My last novel, Songs from the Other Side of the Wall, is a coming of age story set in post-communist Hungary. It started life as a hissy fit in Caffe Nero in Manchester, the one 50p metres down the hill from Piccadilly Station. I was fed up with being told to make my narrative more linear and my structure less complex, and I had half an hour before I had to get the train home, so I went into Caffe Nero, ordered 3 double espressos and fired up my laptop. Within twenty minutes I had the complete outline of a 6-narrator labyrinth called Late Harvest (a wine pun). Set in Hungary and England, it was related by: 50 year-old Marko, the proud Hungarian vintner; Jenny, his English ex who left the day the Berlin Wall came down only to have a breakdown but re-emerge as a scholar studying Hungary; Claire, who works for Jenny and whose life is in a rut after a breakdown cost her her own academic career; Sandrine, Jenny and Marko’s daughter who dreams of following her mother to the west and spends her life hanging out in chatrooms and somehow fell in love with Claire; Istvan, the boyfriend Sandrine keeps for show who’s a racist thug by night and mechanic by day; and Michael, Claire’s brother and a rock star and anticapitalist protestor.
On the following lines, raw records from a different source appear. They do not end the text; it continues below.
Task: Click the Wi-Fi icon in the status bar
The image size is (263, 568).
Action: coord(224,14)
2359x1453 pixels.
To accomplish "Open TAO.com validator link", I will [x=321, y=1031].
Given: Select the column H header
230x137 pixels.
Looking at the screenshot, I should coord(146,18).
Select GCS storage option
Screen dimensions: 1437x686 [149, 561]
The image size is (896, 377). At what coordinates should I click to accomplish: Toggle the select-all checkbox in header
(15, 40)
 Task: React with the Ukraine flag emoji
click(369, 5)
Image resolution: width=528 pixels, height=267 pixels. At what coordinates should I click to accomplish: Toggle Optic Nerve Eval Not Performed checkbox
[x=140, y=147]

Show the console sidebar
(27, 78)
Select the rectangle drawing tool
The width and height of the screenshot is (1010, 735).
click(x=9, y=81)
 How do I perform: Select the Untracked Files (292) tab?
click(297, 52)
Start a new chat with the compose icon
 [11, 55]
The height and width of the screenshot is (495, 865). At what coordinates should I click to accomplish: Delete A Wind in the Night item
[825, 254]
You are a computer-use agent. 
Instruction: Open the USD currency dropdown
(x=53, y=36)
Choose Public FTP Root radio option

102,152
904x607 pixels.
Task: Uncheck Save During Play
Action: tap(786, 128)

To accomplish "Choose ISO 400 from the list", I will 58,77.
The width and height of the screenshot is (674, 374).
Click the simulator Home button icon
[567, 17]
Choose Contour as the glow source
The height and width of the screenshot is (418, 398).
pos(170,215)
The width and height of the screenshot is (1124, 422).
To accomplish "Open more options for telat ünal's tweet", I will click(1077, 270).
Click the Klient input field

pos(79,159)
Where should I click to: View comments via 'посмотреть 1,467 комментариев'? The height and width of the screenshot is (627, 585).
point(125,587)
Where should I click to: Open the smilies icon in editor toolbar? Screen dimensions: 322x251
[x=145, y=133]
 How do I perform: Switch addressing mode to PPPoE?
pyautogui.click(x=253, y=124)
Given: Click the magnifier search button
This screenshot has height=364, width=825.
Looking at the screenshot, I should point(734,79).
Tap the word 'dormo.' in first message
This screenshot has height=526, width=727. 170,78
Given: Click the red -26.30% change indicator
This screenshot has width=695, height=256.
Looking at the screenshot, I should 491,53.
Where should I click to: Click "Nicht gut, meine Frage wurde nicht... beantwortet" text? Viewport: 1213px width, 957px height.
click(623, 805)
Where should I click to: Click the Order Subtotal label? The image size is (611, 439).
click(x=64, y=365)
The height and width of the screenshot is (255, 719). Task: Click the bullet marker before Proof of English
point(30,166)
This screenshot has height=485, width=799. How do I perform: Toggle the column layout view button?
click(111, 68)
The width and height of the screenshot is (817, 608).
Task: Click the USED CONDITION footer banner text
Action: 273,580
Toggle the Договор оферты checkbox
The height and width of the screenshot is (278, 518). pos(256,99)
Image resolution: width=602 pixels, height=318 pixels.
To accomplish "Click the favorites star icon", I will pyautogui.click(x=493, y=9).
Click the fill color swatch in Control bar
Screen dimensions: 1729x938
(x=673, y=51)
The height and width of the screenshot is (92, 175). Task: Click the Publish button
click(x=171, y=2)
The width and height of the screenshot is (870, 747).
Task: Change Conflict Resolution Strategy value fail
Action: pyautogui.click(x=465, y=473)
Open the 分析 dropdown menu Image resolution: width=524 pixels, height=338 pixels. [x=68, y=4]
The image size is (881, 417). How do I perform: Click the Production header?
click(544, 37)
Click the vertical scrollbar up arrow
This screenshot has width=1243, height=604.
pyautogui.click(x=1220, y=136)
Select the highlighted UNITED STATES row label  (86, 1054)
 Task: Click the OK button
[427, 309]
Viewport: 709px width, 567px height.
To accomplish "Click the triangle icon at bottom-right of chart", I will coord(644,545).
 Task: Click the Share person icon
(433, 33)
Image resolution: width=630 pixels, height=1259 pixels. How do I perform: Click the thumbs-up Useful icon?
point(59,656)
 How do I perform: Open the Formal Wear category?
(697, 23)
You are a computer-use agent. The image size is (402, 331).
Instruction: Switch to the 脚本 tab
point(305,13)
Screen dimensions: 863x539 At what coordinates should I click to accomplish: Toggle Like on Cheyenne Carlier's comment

Nine months later the novel had been through 24 drafts, and was a single narrator story about Sandrine’s search for her place in the world. But it all started in a grimy station on a grey day when I was in a strop. Last November I gave a paper “The Deflowering Duet: A seventeenth century theologian solves a dilemma for two fictional 21st century lovers” at a conference back in Manchester. The opening sentence: “In March this year I sat, waiting for a train in CaffĂ© Nero in Manchester.” It’s always courteous to acknowledge your inspirations – even grubby, bizarre and inanimate ones.